Die Gewinner der Abstimmung durften nach der Verkündung des Resultats die Altstadt in Beschlag nehmen. Die Stadtbehörden hatten sie aber aufgerufen, die Maskenpflicht zu respektieren und in Gruppen von maximal 15 Personen zu feiern. Die Maskenpflicht wurde aber schon am Nachmittag nur mässig eingehalten.
Bern-Treue nehmen Niederlage gefasst auf
Das berntreue Lager von Moutier hat gefasst auf die Abstimmungsniederlage reagiert.

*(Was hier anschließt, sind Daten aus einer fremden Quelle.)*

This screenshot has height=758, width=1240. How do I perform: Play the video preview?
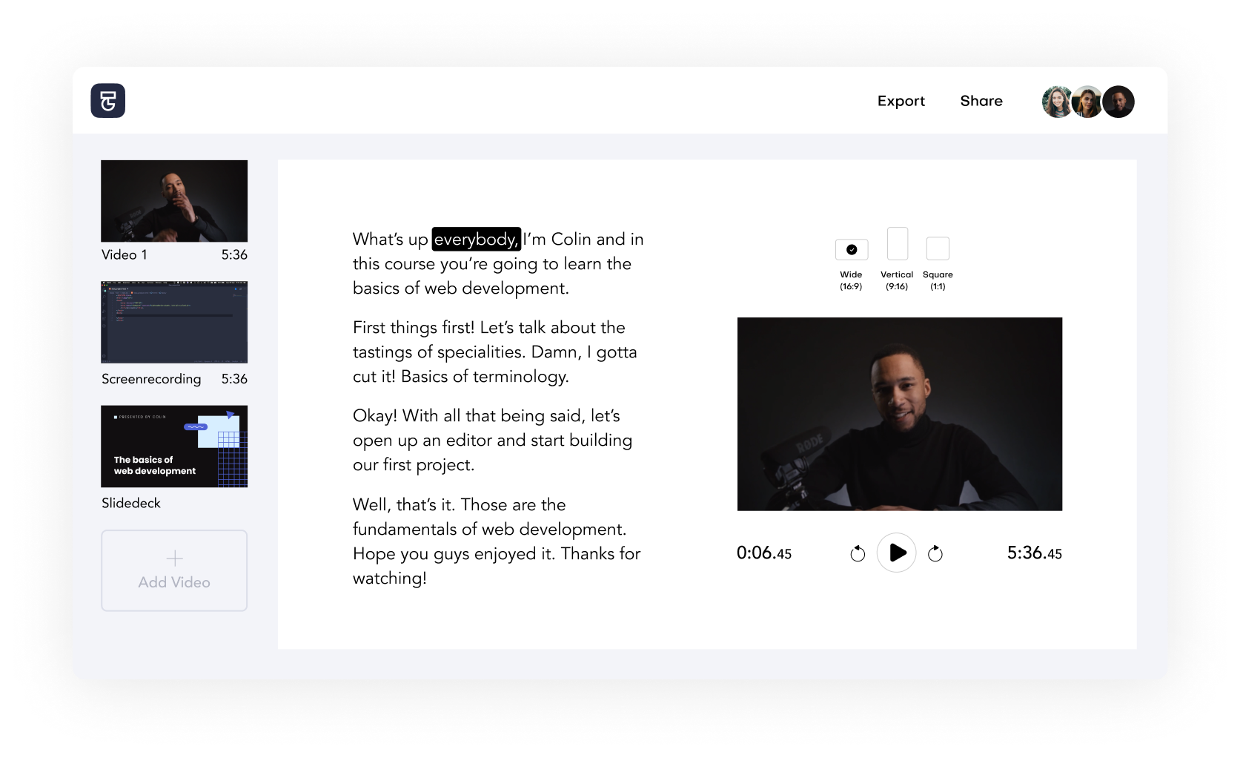[x=897, y=553]
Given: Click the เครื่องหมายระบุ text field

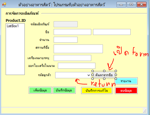Looking at the screenshot, I should (x=72, y=58).
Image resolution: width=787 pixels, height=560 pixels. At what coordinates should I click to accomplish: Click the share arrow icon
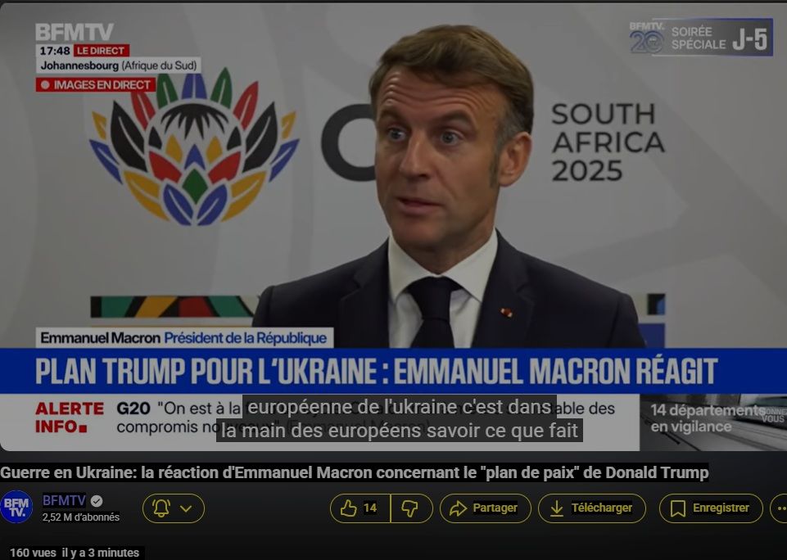click(458, 508)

Steve Léchot, Sprecher des probernischen Komitees «MoutierPlus», bedauerte das Resultat – und beglückwünschte die Sieger.

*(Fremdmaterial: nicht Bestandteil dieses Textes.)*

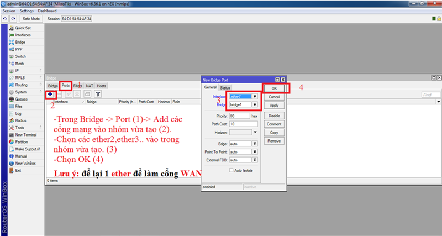Click the filter funnel icon in Bridge toolbar
This screenshot has height=236, width=442.
(98, 95)
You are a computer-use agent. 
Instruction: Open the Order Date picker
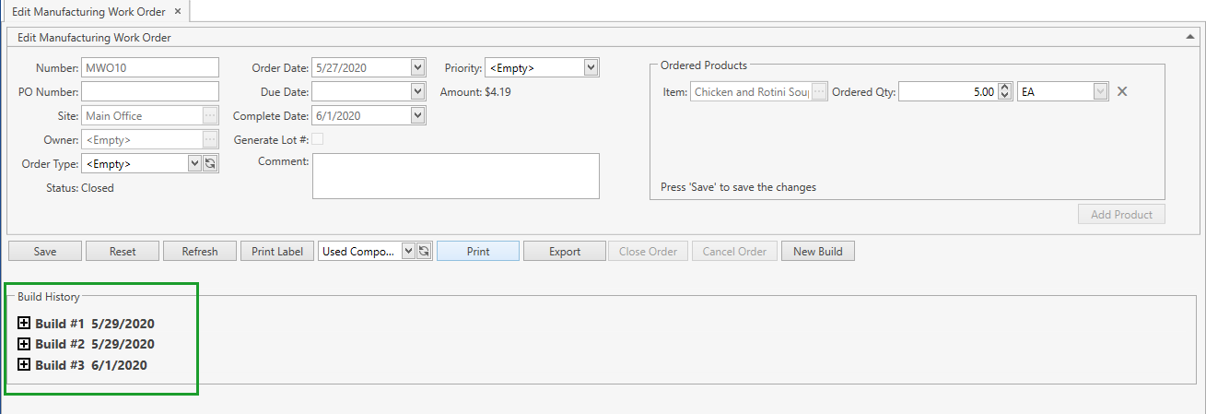pyautogui.click(x=417, y=67)
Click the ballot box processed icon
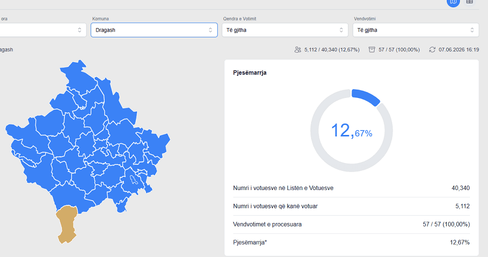Image resolution: width=488 pixels, height=257 pixels. 372,50
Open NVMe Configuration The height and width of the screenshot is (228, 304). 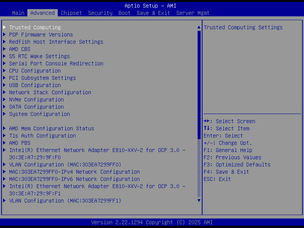(x=36, y=100)
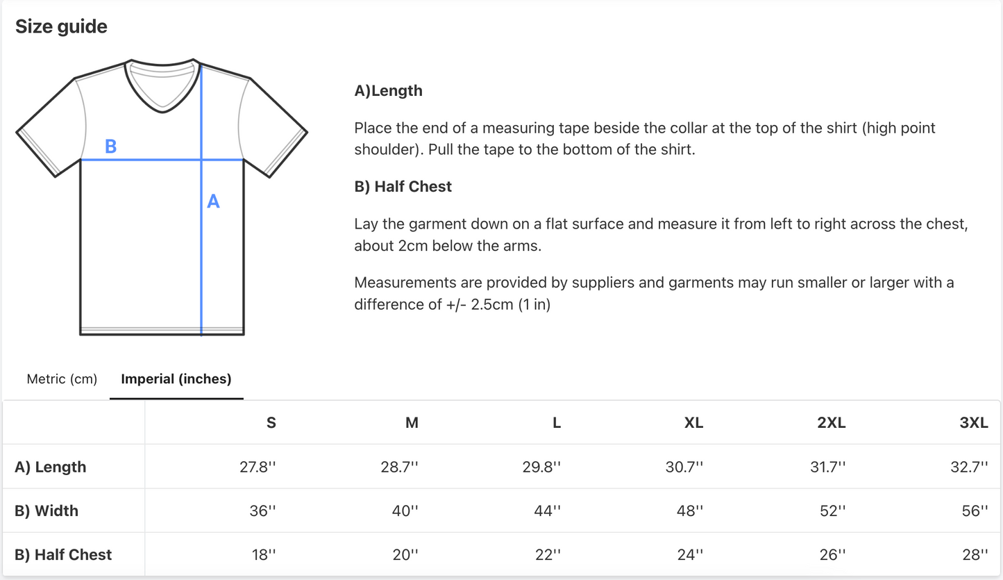Click the 27.8'' length value for S
Image resolution: width=1003 pixels, height=580 pixels.
[x=258, y=467]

Es sei zu hoffen, dass das Abstimmungsresultat Moutiers Separatisten Recht gebe, sagte Léchot in einer Rede im Forum de l'Arc. Die Abstimmungssieger müssten alle Einwohnerinnen und Einwohner Moutiers in diese neue Zukunft im Kanton Jura einbeziehen, so Léchot weiter.
Muriel Käslin, eine andere Sprecherin von «MoutierPlus», sagte, dieses Resultat bedeute das Ende der Jurafrage. Moutier habe damit seiner Umgebung Adieugesagt und werde sich im Kanton Jura zuerst einen Platz schaffen müssen. Der Respekt vor den politischen Gegnern werde der Schlüssel sein für eine erspriessliche Zukunft des Jurastädtchens, so Käslin weiter.

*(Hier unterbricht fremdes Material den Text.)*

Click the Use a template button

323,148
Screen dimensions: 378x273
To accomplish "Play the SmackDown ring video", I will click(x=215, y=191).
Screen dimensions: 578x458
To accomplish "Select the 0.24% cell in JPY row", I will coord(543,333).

Jurassische Regierung will Übertritt von Moutier per 2026
Die jurassische Regierung geht davon aus, dass der Kantonswechsel von Moutier per 1. Januar 2026 vollzogen werden kann. Mit dem klaren Verdikt der Bevölkerung werde nun ein neues Kapitel aufgeschlagen. Die Jurafrage sei damit gelöst.
Regierungspräsidentin Nathalie Barthoulot zeigte sich vor den Medien in Delsberg «erleichtert und erfreut» über den «unangreifbaren» Entscheid.
Justizministerin Karin Keller-Sutter hat nach dem Ja von Moutier zum Kantonswechsel den demokratischen Prozess gewürdigt: Die Lösung der Jurafrage gehe als Beispiel für gelebte Demokratie in die Geschichte des Bundesstaates ein. Das erklärte die Bundesrätin am Abend in einem Communiqué vom Sonntagabend.
«Der heutige freie Entscheid der Stimmbürgerinnen und Stimmbürger ist der letzte Schritt, um die Jurafrage mit friedlichen Mitteln beizulegen.» Die Landesregierung nehme das Resultat der Abstimmung zur Kenntnis, heisst es im Communiqué weiter.
Die Berner Regierung bedauert, aber akzeptiert das Resultat der Abstimmung zur künftigen Kantonszugehörigkeit von Moutier. Das hat der Berner Regierungspräsident Pierre Alain Schnegg in einer ersten Reaktion gesagt.
Berner Polizei hielt sich zurück
Der Abstimmungssonntag ist aus Sicht der Berner Kantonspolizei «weitgehend friedlich» verlaufen. Dieses Fazit zog ein Polizeisprecher am Abend auf Anfrage der Nachrichtenagentur Keystone-SDA.
Mehrere Personen würden allerdings zur Anzeige gebracht. Ihnen werde unter anderem vorgeworfen, Sachbeschädigungen verübt und Feuerwerkskörper entzündet zu haben.
Auch mögliche Verstösse gegen die Corona-Schutzmassnahmen würden abgeklärt, sagte der Sprecher weiter. Abstandsregeln und Maskenpflicht wurden nach Beobachtungen von Reportern nur von einer Minderheit respektiert. Die Polizei griff aber nicht direkt ein.